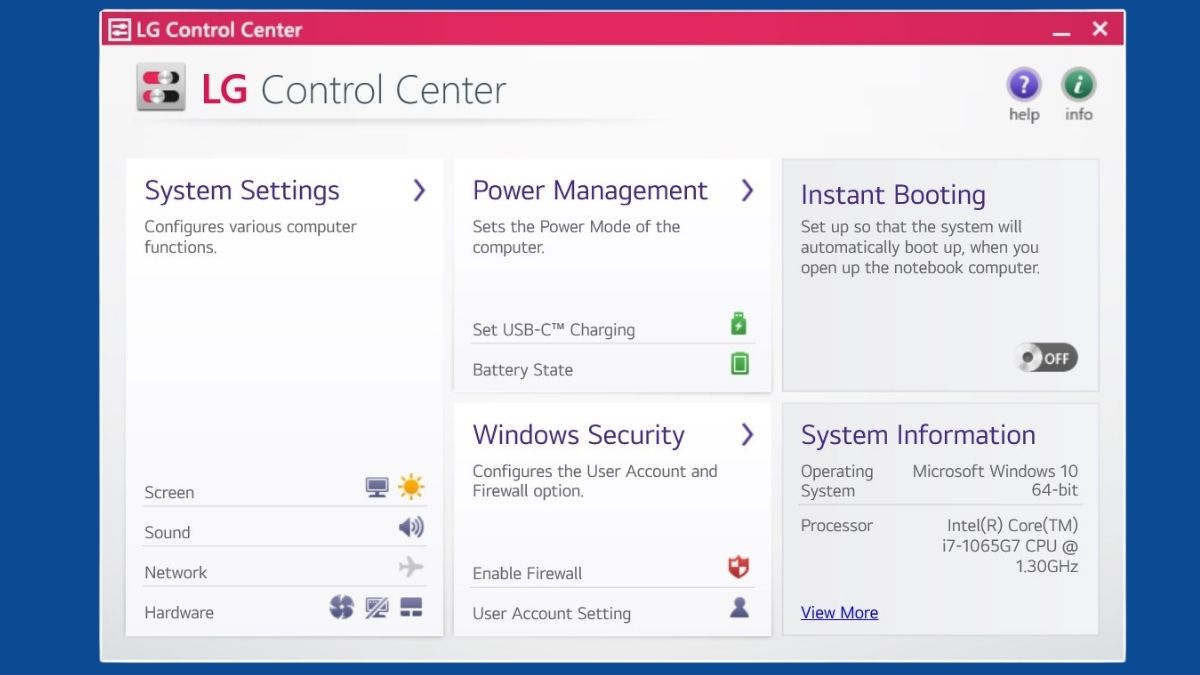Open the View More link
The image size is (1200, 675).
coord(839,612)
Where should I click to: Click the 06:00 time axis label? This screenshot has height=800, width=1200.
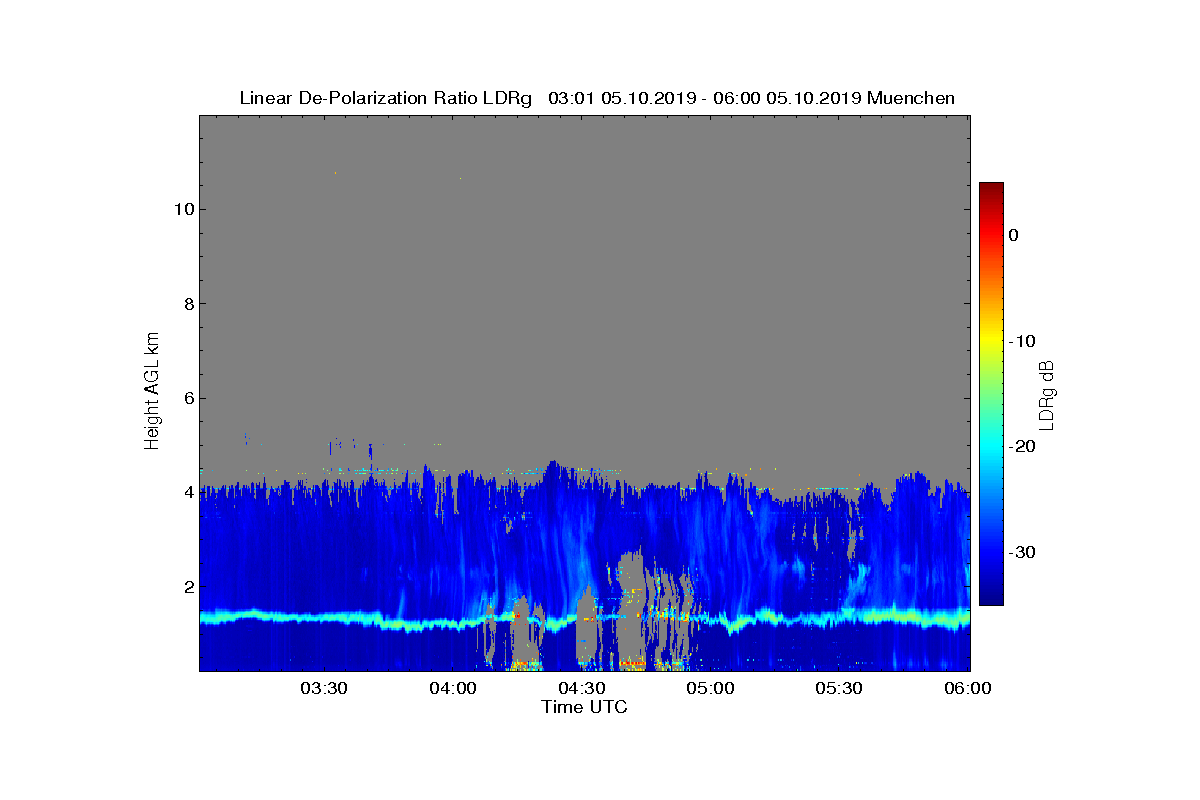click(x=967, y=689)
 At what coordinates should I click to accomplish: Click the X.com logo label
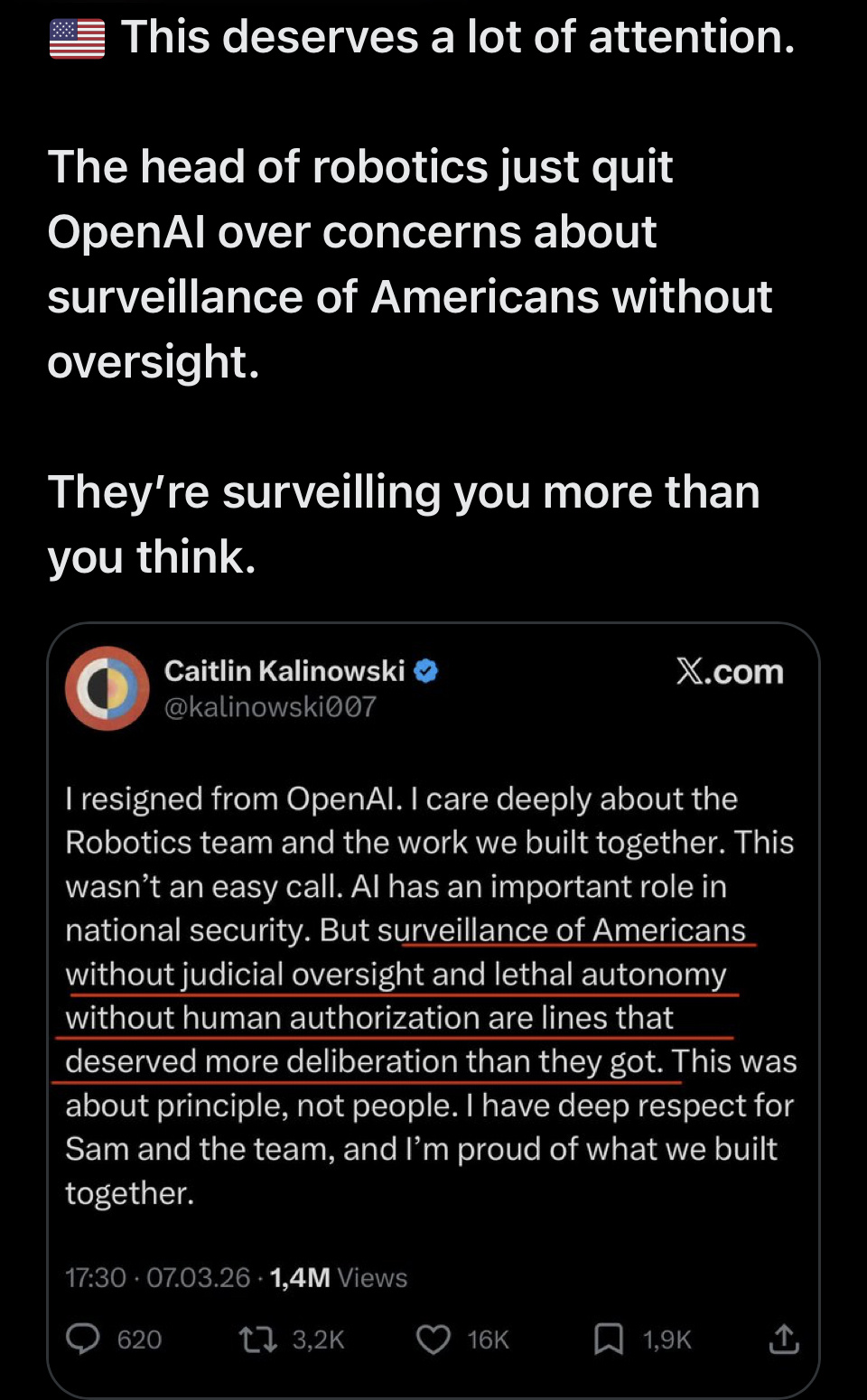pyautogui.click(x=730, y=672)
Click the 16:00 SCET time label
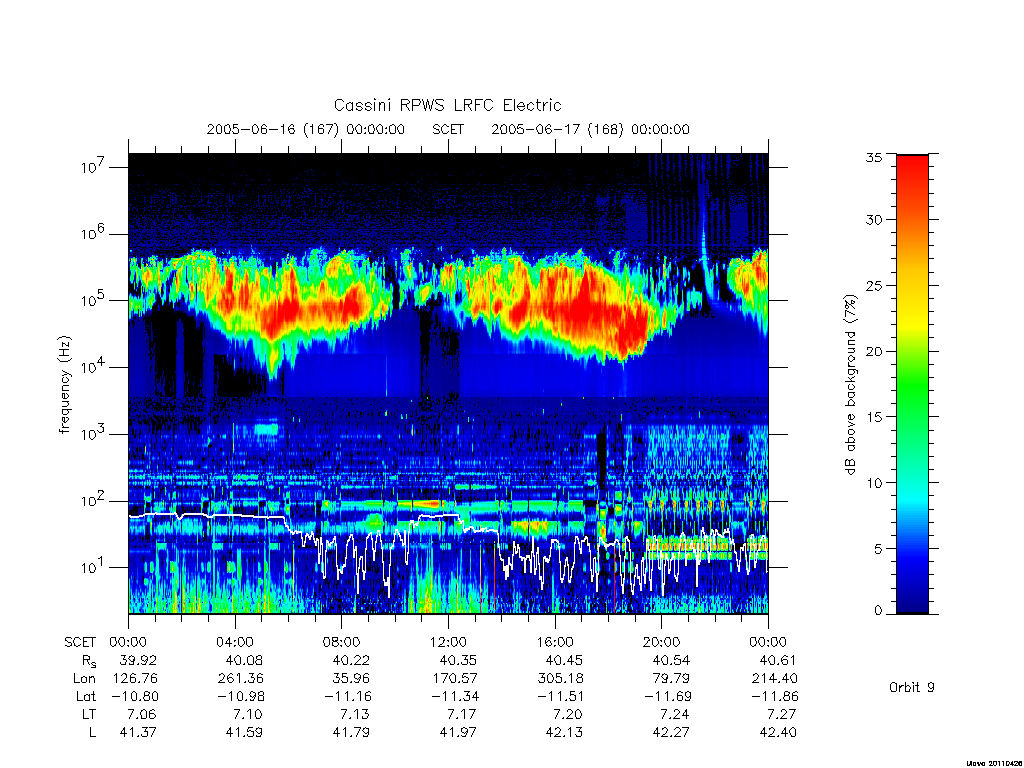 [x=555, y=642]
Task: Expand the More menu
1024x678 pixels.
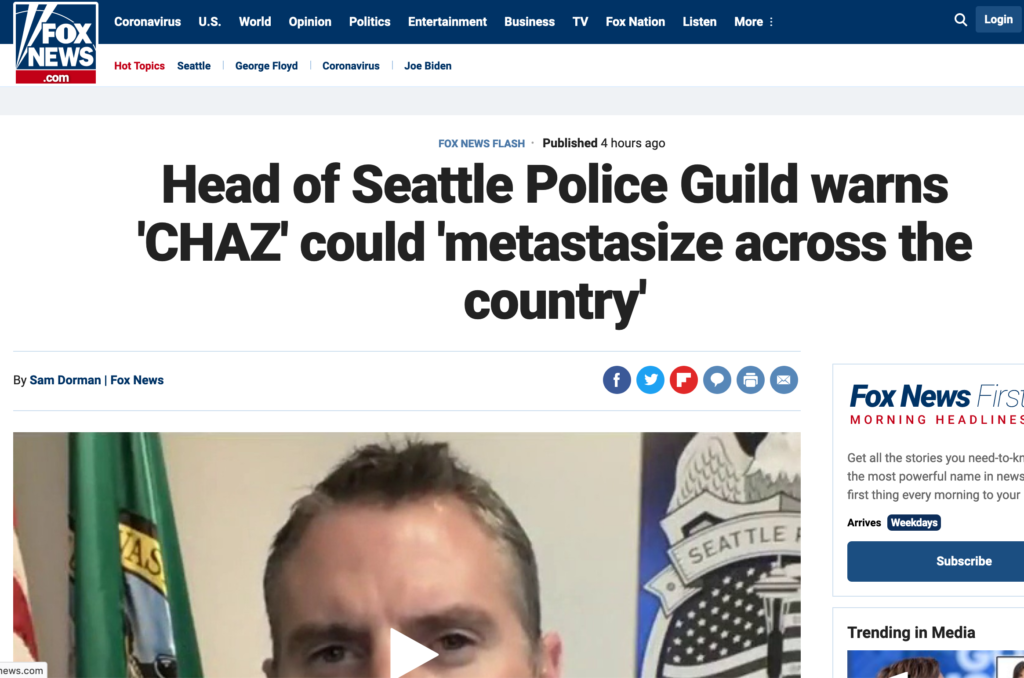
++++++++++
### Exercise
Please print exactly the lines from the one holding "At what coordinates" through the final line of the data above, including both, and skip all pictures.

### Written reply
 At what coordinates should I click to accomplish: Click the X.com logo label
pyautogui.click(x=730, y=672)
Click the 16:00 SCET time label
 [x=555, y=642]
Task: Expand the More menu
1024x678 pixels.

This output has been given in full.